21.05.2014

Rozdział 49. ''Powrót do brudu.''

Nie wiem, co się dzieje. Do środka wchodzi duża ilość lekarzy, pielęgniarek. Maszyny piszczą. Nasz stres wzrasta. Zaczynam bardziej płakać. Nie może umrzeć. Nie może mnie zostawić. Nie teraz. Nie w tej chwili. Opadam bezsilnie na podłogę. Jedną dłonią zakrywam usta, by nie zacząć krzyczeć, drugą podtrzymuje się, by kompletnie nie upaść. Przy moim boku od razu pojawia się Victoria. Mocno przytula moje ciało, daje mi swoją bliskość. Moje ciało drży. Dławię się łzami. Ciężko oddycham. Niespokojne serce bije tak mocno, że słyszę je. Coś złego się z nim dzieje. Słychać krzyki lekarzy. Piszczenie nie ustępuje
- Wszystko będzie dobrze, Rosalie. - usłyszałam jej załamujący się głos. Niedawno odzyskała syna, teraz znów go może stracić. Damian usiadł bezsilnie na krześle i schował twarz w dłoniach. Theo oparł się o ścianę i splótł ręce na piersi. Damian i Victoria być może tracą syna. Theo być może traci przyjaciela, który znaczy dla niego tyle, co brat. Ja być może tracę chłopaka, którego kocham nad życie. Słowa Victorii na nic się zdały. Moje zdenerwowanie nie znika, rośnie z każdą sekundą. Nie liczę czasu, który teraz jest na wagę złota. Czuję się, jakby całe życie zostało ze mnie wyssane. Tracąc go, czuję się, jakbym traciła życie. Okropne uczucie. Chcę tam wejść, chcę być przy nim. Coś złego tam się dzieje. Wiem to. W pewnej chwili wszystko ucichło. Uniosłam głowę do góry, podobnie zrobili inni. Nagle wszystko ucichło, nie słychać kroków innych pacjentów, nie słychać szurania krzeseł lub otwierania drzwi, jakby nikogo tutaj nie ma. Patrzę na drzwi w nadziei, że w końcu wyjdzie z nich jakiś lekarz, albo chociaż pielęgniarka. Żadnej reakcji, kompletnie nic, cisza
- Dlaczego nikt stamtąd nie wychodzi? - wyszeptałam do Victorii
- Zachowajmy spokój. - uspokoiła mnie. Nareszcie drzwi zostały otworzone.

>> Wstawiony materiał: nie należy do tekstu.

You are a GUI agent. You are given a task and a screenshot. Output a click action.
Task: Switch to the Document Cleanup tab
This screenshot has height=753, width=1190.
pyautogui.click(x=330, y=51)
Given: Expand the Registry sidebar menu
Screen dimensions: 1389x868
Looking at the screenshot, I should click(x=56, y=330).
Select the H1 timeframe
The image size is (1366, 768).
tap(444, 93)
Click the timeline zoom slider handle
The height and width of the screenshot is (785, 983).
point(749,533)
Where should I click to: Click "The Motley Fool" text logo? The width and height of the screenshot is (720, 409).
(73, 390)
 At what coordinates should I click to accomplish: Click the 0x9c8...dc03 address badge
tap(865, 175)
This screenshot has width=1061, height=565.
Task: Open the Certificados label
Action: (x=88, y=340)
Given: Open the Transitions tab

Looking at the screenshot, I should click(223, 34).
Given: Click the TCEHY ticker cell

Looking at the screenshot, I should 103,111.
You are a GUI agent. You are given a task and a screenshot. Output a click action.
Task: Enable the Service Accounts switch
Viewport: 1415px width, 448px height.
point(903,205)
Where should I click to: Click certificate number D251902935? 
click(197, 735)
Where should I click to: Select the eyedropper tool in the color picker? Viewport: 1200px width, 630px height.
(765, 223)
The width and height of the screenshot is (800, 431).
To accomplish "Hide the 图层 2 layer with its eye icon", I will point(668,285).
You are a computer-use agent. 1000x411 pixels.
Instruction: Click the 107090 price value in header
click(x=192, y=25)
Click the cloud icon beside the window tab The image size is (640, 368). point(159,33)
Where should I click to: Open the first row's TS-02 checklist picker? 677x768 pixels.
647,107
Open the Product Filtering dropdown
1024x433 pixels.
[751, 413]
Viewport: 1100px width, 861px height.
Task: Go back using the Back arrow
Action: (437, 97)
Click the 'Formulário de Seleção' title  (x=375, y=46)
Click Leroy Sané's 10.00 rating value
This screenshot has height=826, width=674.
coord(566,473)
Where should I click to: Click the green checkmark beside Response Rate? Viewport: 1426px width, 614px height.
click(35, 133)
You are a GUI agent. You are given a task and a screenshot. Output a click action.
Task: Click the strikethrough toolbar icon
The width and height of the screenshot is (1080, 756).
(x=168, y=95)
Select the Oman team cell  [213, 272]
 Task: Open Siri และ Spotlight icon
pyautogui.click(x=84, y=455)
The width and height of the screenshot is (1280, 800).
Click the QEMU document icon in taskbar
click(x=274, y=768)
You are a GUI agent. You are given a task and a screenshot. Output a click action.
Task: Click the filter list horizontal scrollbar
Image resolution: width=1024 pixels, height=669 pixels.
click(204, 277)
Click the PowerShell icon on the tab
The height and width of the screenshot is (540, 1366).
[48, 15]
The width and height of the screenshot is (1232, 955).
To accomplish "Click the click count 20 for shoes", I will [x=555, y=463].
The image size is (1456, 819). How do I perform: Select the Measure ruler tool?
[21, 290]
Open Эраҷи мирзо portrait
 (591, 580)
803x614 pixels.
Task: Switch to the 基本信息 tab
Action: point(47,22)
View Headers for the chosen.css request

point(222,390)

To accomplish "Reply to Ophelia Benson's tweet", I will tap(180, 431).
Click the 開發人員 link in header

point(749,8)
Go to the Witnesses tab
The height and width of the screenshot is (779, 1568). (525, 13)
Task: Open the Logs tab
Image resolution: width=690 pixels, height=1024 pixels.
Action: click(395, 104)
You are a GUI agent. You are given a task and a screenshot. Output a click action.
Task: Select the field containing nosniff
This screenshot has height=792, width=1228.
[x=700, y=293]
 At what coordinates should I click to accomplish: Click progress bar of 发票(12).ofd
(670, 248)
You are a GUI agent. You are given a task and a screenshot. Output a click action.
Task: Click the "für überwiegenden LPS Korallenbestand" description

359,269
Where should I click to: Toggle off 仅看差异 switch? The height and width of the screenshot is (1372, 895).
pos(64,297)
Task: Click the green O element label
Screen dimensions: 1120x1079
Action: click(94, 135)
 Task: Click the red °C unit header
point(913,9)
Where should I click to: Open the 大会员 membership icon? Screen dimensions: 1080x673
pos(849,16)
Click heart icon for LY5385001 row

Wyszli z nich wszyscy lekarze wraz z pielęgniarkami
- Co się stało? - spytał odruchowo Damian
- Serce mu stanęło. - wypuściłam całe powietrze z płuc, to niemożliwe - Jednak na szczęście udało nam się go uratować, ale jest jeszcze prawdopodobieństwo, że nie wybudzi się ze śpiączki.- mój stan całkowicie się pogarsza, staję się coraz bardziej słabsza pod wpływem tych wszystkich złych wiadomości, których codziennie doświadczam.
 
Harry's P. O. V.
 
Dlaczego nie mogę się ruszać? Słyszę kogoś, ale nie mogę się odezwać, jakby zabrano mi głos. Dlaczego nie mogę otworzyć oczu? Powieki są zbyt ciężkie, abym mógł je unieść. Chcę wstać, ale nie mogę. Może już nie żyję? Powinienem. Powinienem już nie żyć. Ale skoro nie żyję, to chyba powinienem móc otworzyć oczy. Powinienem coś widzieć. Cokolwiek. Słyszę dźwięk otwieranych drzwi. Ktoś chyba wchodzi do środka. Gdzie jestem tak w ogóle? W jakimś pokoju, jakiejś sali?
- Harry. - usłyszałem cichy szept, cichy szept Rosalie. Jest tutaj, jest obok mnie? Czy może jestem duchem i jestem w jej domu? Cholera, chce otworzyć oczy!
- Dlaczego? Dlaczego to zrobiłeś? - poczułem jej dłonie na mojej. Chwyciła ją i ucałowała. Czyli, że nie jestem duchem? Dotyka mnie, więc muszę żyć. A tak bardzo się starałem, by umrzeć
- Dlaczego kolejny raz mnie zostawiasz? - chcę otworzyć oczy, chcę ją zobaczyć! Słyszę, że płacze. Chciałbym otrzeć jej łzy, ale nie mogę. Zaraz .. czy ona nie powinna być z Ashton'em? Czy czasem coś ich nie łączy? To dlatego sięgnąłem po tę truciznę. Byłem tak zazdrosny, że chciałem się zabić
- Proszę, obudź się. - ponownie pocałowała moją dłoń, poczułem jej łzy na swojej skórze, płacze
- Chcę cię odzyskać. - jej dłonie drżą, podobnie jak pewnie całe ciało. Czuję jej głowę na swoim brzuchu. Otwórz wreszcie te cholerne oczy!
- Wróć do mnie. - kolejny raz mówi szeptem. Jak to? Z Ashton'em nic ją nie łączy? Powinna być z nim, a nie ze mną. Nic nie rozumiem. Dlaczego tutaj jest, skoro ma Ashton'a? Drzwi kolejny raz otworzyły się. Ponownie ktoś wszedł do środka. Gdzie ja jestem?
- Niedawno go odzyskałam, a teraz znów go mogę stracić. - jest tu też moja matka? Cholera, co to za miejsce?! - Jego życie nigdy nie było takie, jakie chciałby mieć każdy nastolatek. Zawsze pakował się w jakieś kłopoty. Lekceważył to, że może mu się coś stać. - ona też płacze? Słyszę jej załamujący się głos. Co ona tu robi i gdzie ja do jasnej cholery jestem?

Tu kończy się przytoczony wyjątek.